WHAT YOU HAVE TO DO: Set down each record below exactly as it stands. Pictures are not part of the copy.

EXTRACTED ENTRIES:
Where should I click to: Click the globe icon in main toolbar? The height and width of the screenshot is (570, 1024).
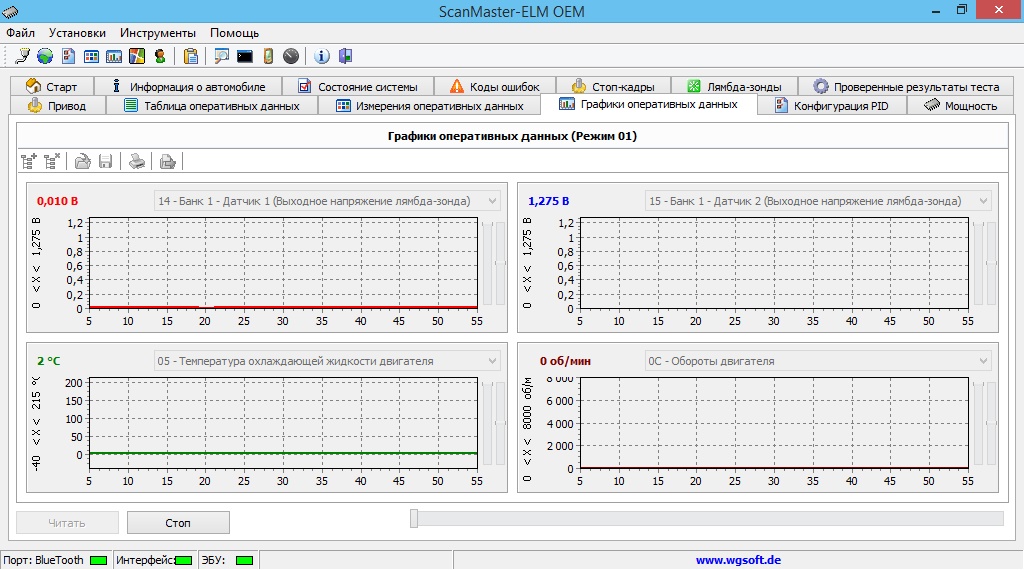45,56
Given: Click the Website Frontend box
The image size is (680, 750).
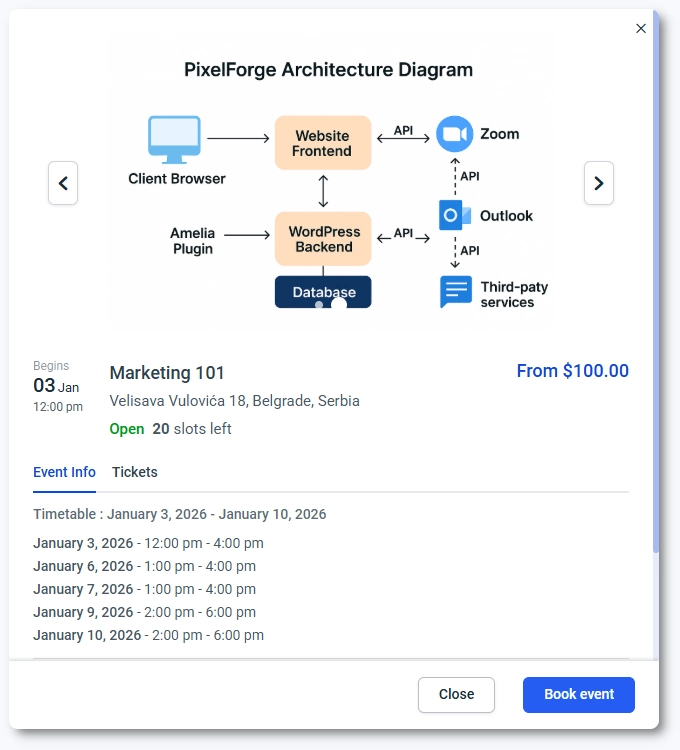Looking at the screenshot, I should point(322,143).
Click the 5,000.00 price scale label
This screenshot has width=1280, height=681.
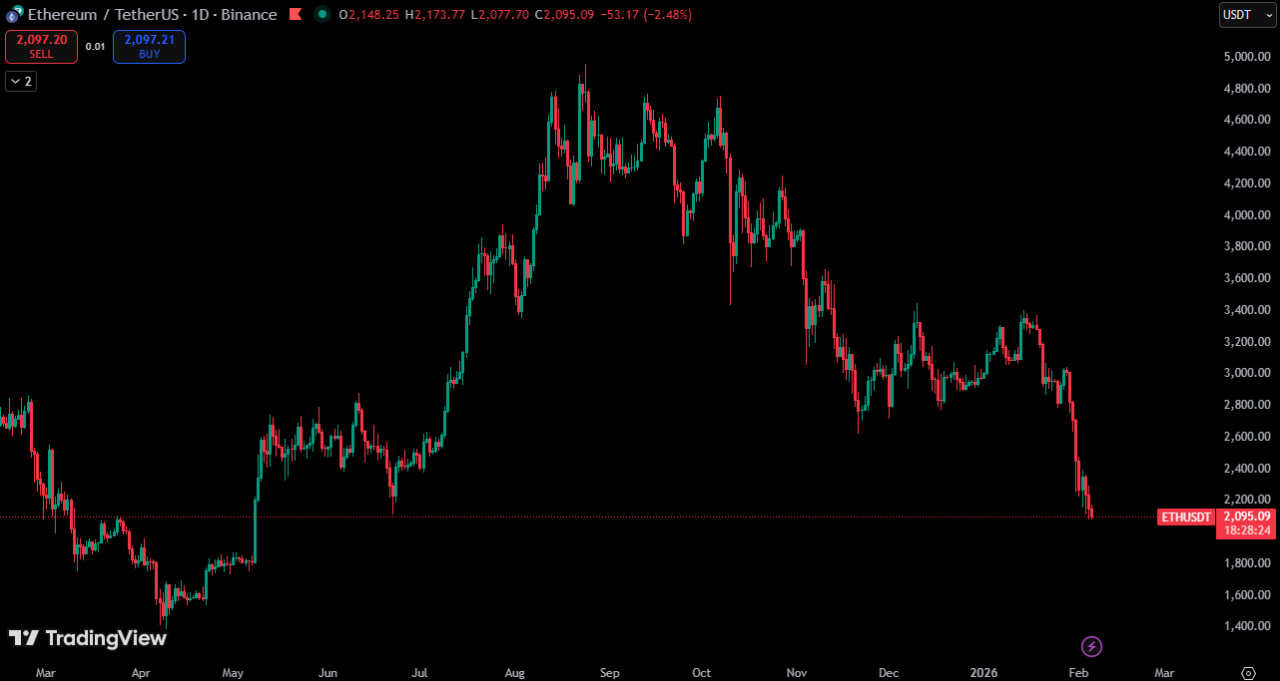[1246, 57]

THE COMPLETED TASK:
Where should I click to: Click the globe icon in main toolbar? The height and width of the screenshot is (570, 1024).
45,56
Given: Click the Website Frontend box
The image size is (680, 750).
Looking at the screenshot, I should point(322,143).
Click the 5,000.00 price scale label
This screenshot has width=1280, height=681.
[1246, 57]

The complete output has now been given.